Brano estratto:
+---+
Locandina della mostra all'ingresso

1.   Perché Balenciaga?
Cristóbal Balenciaga è uno dei couturier più innovativi e influenti del XX secolo, in grado, con la sua idea dell’abito e della bellezza femminile, di influenzare e di plasmare il concetto di moda ancora fino ai giorni nostri. Per la qualità scultorea delle sue creazioni, l’abilità artigianale, la profonda conoscenza dei materiali e il sapiente e audace uso dei colori e delle trame lo stilista spagnolo era chiamato “Il Maestro” dai suoi contemporanei.

A sx, Balenciaga al lavoro nel suo atelier;
a dx, abito da sera e mantella in gazar di seta creati da Balenciaga nel 1961

‘L’alta moda è come un’orchestra e il direttore è Balenciaga. Noi altri couturier siamo i musicisti e seguiamo la direzione da lui indicata.’
Christian Dior


2.   “È il tessuto che decide”
Per “Il Maestro”, tutto partiva dalla scelta del tessuto, fulcro attorno al quale si costruiva il modello in un secondo tempo. Uomo del fare più che del disegnare, dava istruzioni a un artista per creare lo schizzo del modello, a cui applicava sempre uno scampolo di tessuto con annotato il nome del fornitore. Aperto alla sperimentazione e ai nuovi sviluppi della tecnica, usciva dal suo atelier al 10 di Avenue George V a Parigi (sua città d’elezione) e si spingeva persino all’estero per scovare materiali che potessero soddisfarlo, arrivando ad acquistare anche in Italia, Svizzera e Regno Unito. Nell’abito da sera qui sotto, il capo riesce a mantenere perfettamente la forma architettonica grazie alla rigidezza del tessuto, un gazar di seta, ampiamente utilizzato e sviluppato da Balenciaga negli anni ’60 proprio per la sua duttilità.

A sx, abito da sera in gazar di seta rosa (1965);
a dx, schizzo del medesimo abito con scampolo di tessuto

3.   L’ossessione per le maniche
La formazione sartoriale di Balenciaga lo portò ad essere estremamente esigente con se stesso e con i suoi collaboratori e fornitori, pretendendo sempre e comunque la perfezione. Le maniche rappresentavano la sua ossessione, convinto che fossero essenziali per la perfetta vestibilità di un capo. La manga! (‘la manica’) lo si sentiva urlare in spagnolo nel bel mezzo del suo atelier se le maniche non cadevano come desiderava, prima, naturalmente, di smontare e rifare completamente il capo. Per questo, i suoi celebri tailleur dal taglio perfetto divennero uno dei primi must have del guardaroba delle signore più alla moda dell’epoca.
+---+
Serie di esercizi:
**a)** Rispondi a queste domande sul brano su Balenciaga:
(i) Come chiamavano Balenciaga i suoi contemporanei?
(ii) A quale indirizzo di Parigi si trovava il suo atelier?
(iii) Che cosa gridava in spagnolo quando le maniche non cadevano come voleva?
**b)** Come riscriveresti in forma di elenco puntato, mantenendo i fatti principali, il paragrafo del brano su Balenciaga che comincia con "Per “Il Maestro”, tutto partiva"?
Il materiale qui raccolto non serve per svolgere gli esercizi.

Voci raccolte:
+---+
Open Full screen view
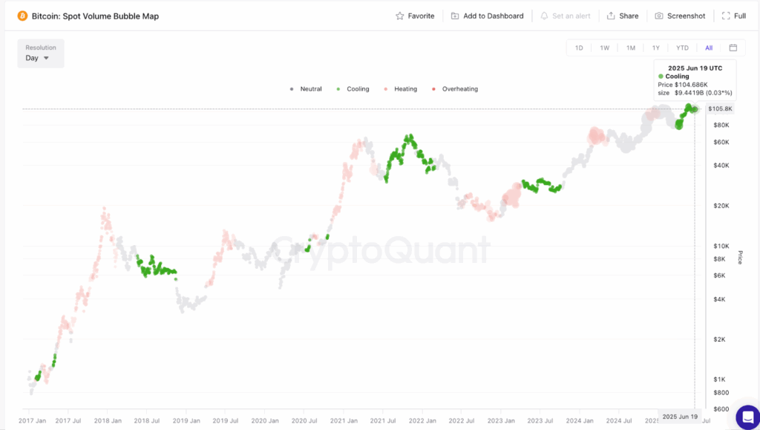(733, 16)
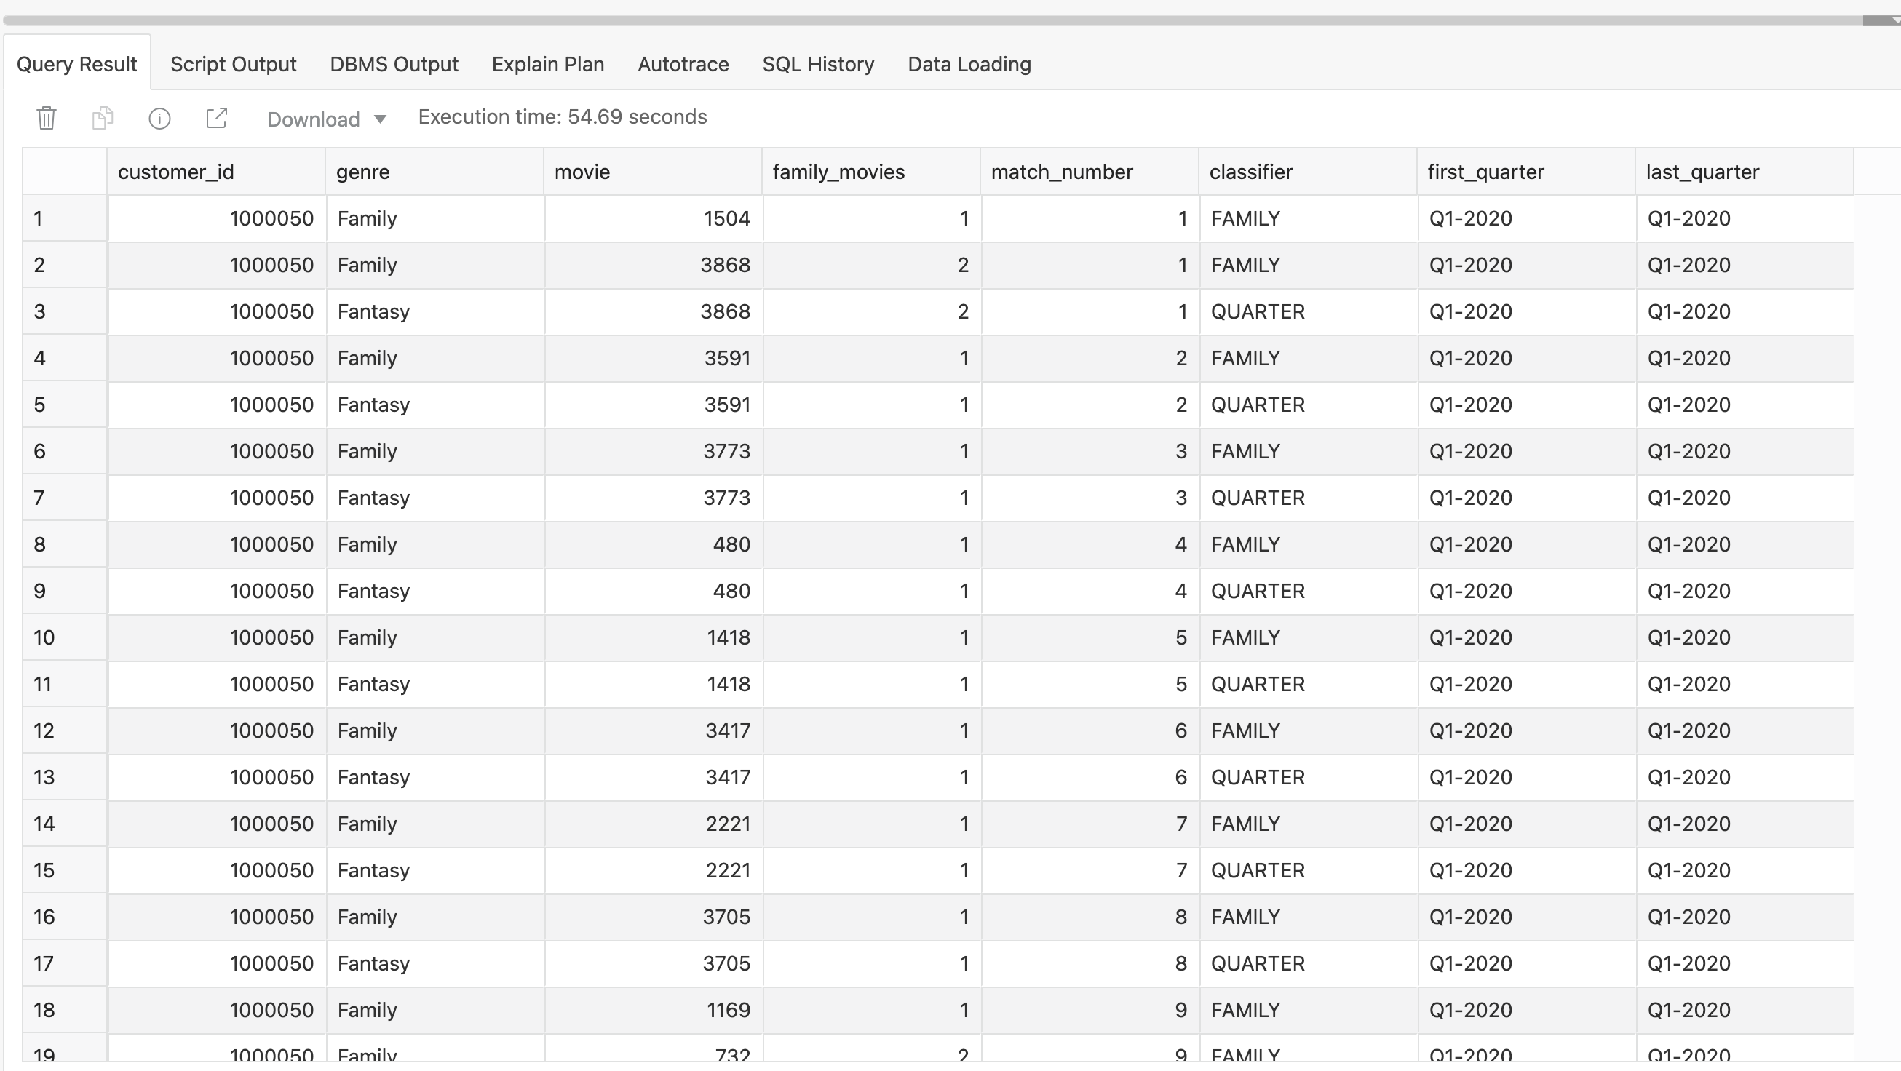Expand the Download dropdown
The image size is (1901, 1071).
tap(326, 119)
+---+
Elenco soluzioni:
**a)**
(i) "Il Maestro".
(ii) Al 10 di Avenue George V.
(iii) "La manga!", cioè "la manica".

**b)**
- Tutto partiva dalla scelta del tessuto, attorno al quale si costruiva poi il modello.
- Più uomo del fare che del disegnare, faceva realizzare lo schizzo a un artista e vi applicava sempre uno scampolo di tessuto con il nome del fornitore.
- Aperto alla sperimentazione e alle novità tecniche, usciva dal suo atelier al 10 di Avenue George V a Parigi e andava anche all'estero a cercare materiali, acquistandoli pure in Italia, Svizzera e Regno Unito.
- Nell'abito da sera citato, la rigidezza del gazar di seta mantiene perfettamente la forma architettonica. Balenciaga usò e sviluppò ampiamente questo tessuto negli anni '60 per la sua duttilità.